____ 本文

昭和25(1950)年に旗揚げしたプロ柔道は、わずか8ヵ月で頓挫してしまいますので、その間の出来事ということになります。感動的なシーンですが、実際に2人が知り合ったのはそれよりずっと以前、木村がまだ拓殖大学の学生だった頃でした。

倍達は幼い頃、すでに柔道界の新星として活躍していた若き日の木村の写真や記事を雑誌などで見て、「木村政彦のように強くなりたい!」と憧れていました(大山倍達著『大山倍達、世界制覇の道』)。
いわゆる“大山倍達伝説”によれば、倍達は山梨航空技術学校を卒業後、上京して拓殖大学に入ったことになっています。彼自身も、木村に近づきたくて、拓大司政科に入学したと語っています。

________

» 課題 1:
本文を一字一句そのまま書き写しなさい。
本文と一覧は互いに無関係である。

____ 演習データ

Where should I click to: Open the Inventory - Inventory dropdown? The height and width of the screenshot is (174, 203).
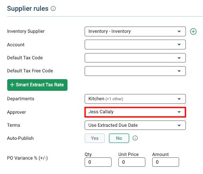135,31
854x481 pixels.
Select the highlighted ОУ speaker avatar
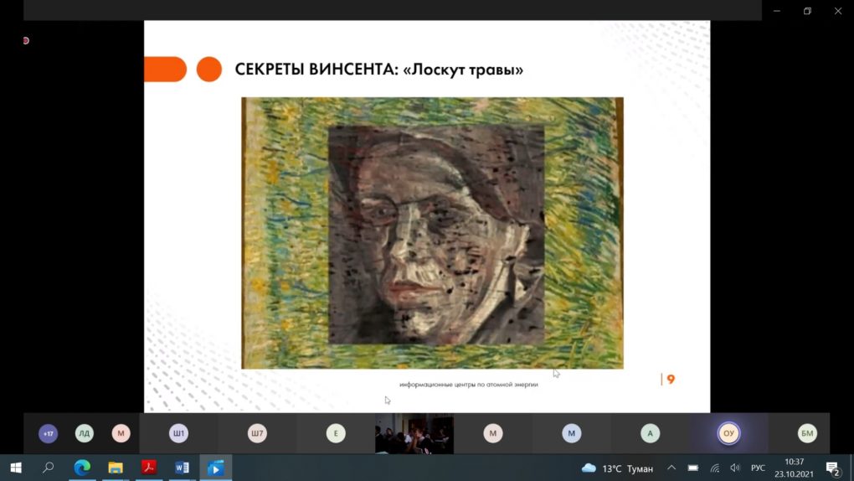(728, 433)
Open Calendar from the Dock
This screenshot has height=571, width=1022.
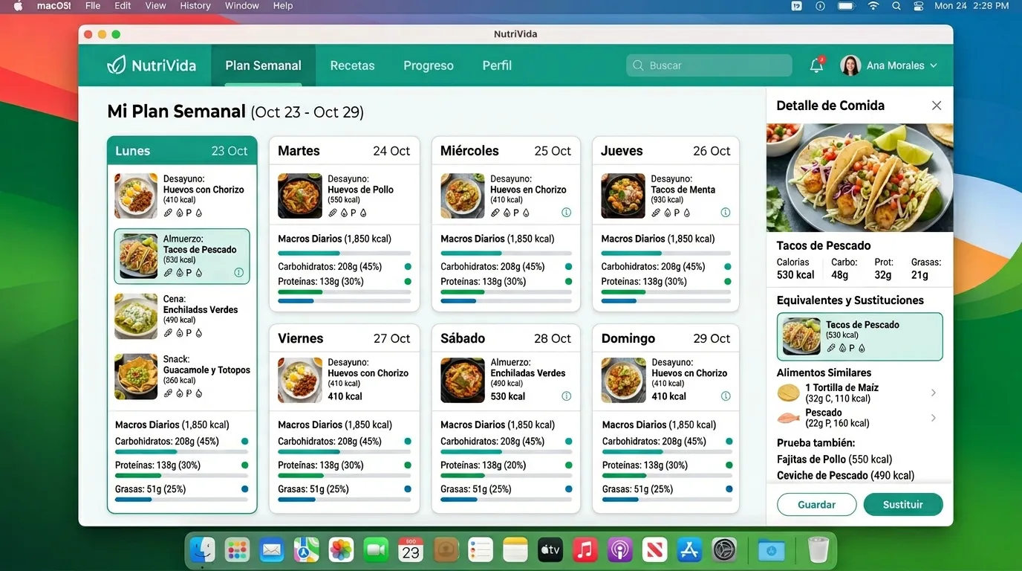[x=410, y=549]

________
____ 演習データ

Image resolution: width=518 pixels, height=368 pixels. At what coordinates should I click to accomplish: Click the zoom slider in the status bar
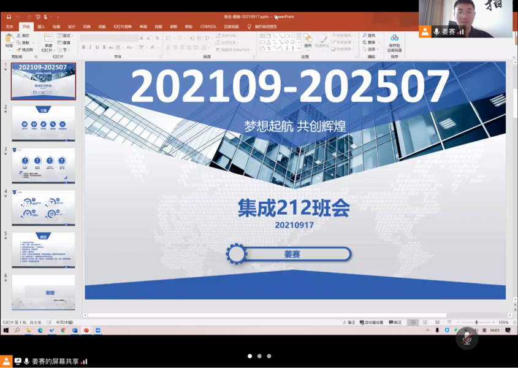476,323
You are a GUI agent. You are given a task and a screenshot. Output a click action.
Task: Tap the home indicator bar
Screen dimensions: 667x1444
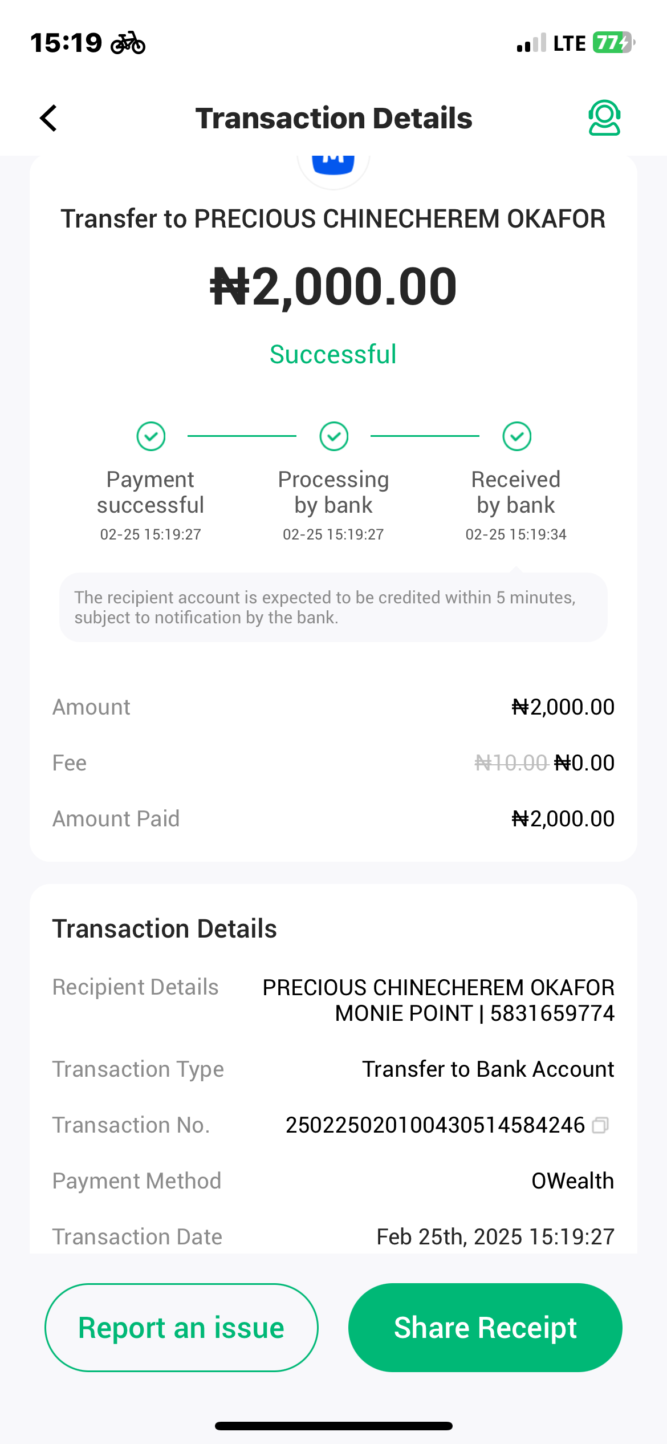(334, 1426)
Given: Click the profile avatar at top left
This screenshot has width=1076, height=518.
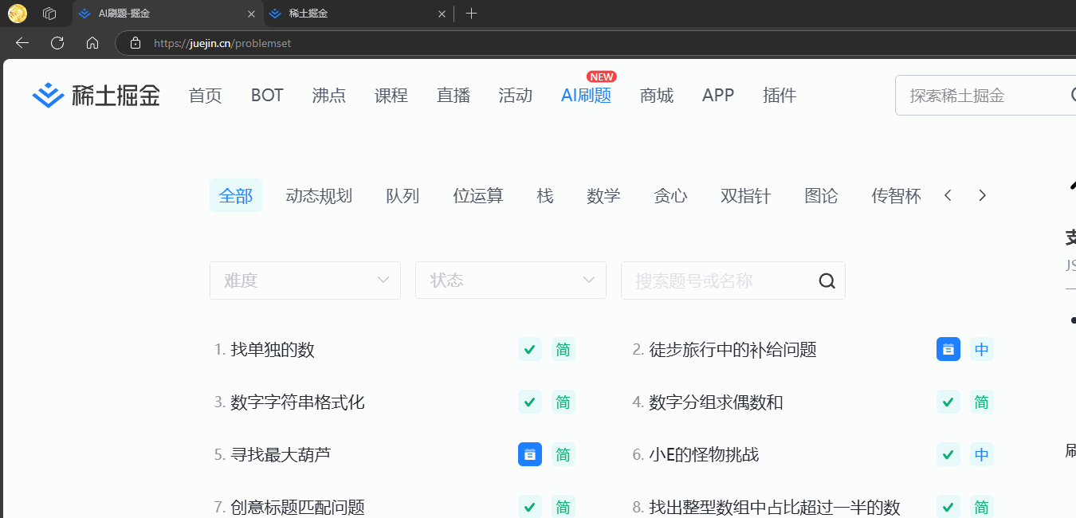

________

» 課題 2:
一覧のうち、「Where should I」を含む行から「[x=410, y=549]」を含む行まで（両端を含む）を、空行を除き、1行を1つの文字列としてJSONのリストに整理しなさい。画像は答えに含めないこと。

» 解答 1:
昭和25(1950)年に旗揚げしたプロ柔道は、わずか8ヵ月で頓挫してしまいますので、その間の出来事ということになります。感動的なシーンですが、実際に2人が知り合ったのはそれよりずっと以前、木村がまだ拓殖大学の学生だった頃でした。

倍達は幼い頃、すでに柔道界の新星として活躍していた若き日の木村の写真や記事を雑誌などで見て、「木村政彦のように強くなりたい!」と憧れていました(大山倍達著『大山倍達、世界制覇の道』)。
いわゆる“大山倍達伝説”によれば、倍達は山梨航空技術学校を卒業後、上京して拓殖大学に入ったことになっています。彼自身も、木村に近づきたくて、拓大司政科に入学したと語っています。

» 解答 2:
[
  "Where should I click to: Open the Inventory - Inventory dropdown? The height and width of the screenshot is (174, 203).",
  "135,31",
  "854x481 pixels.",
  "Select the highlighted ОУ speaker avatar",
  "(728, 433)",
  "Open Calendar from the Dock",
  "This screenshot has height=571, width=1022.",
  "[x=410, y=549]"
]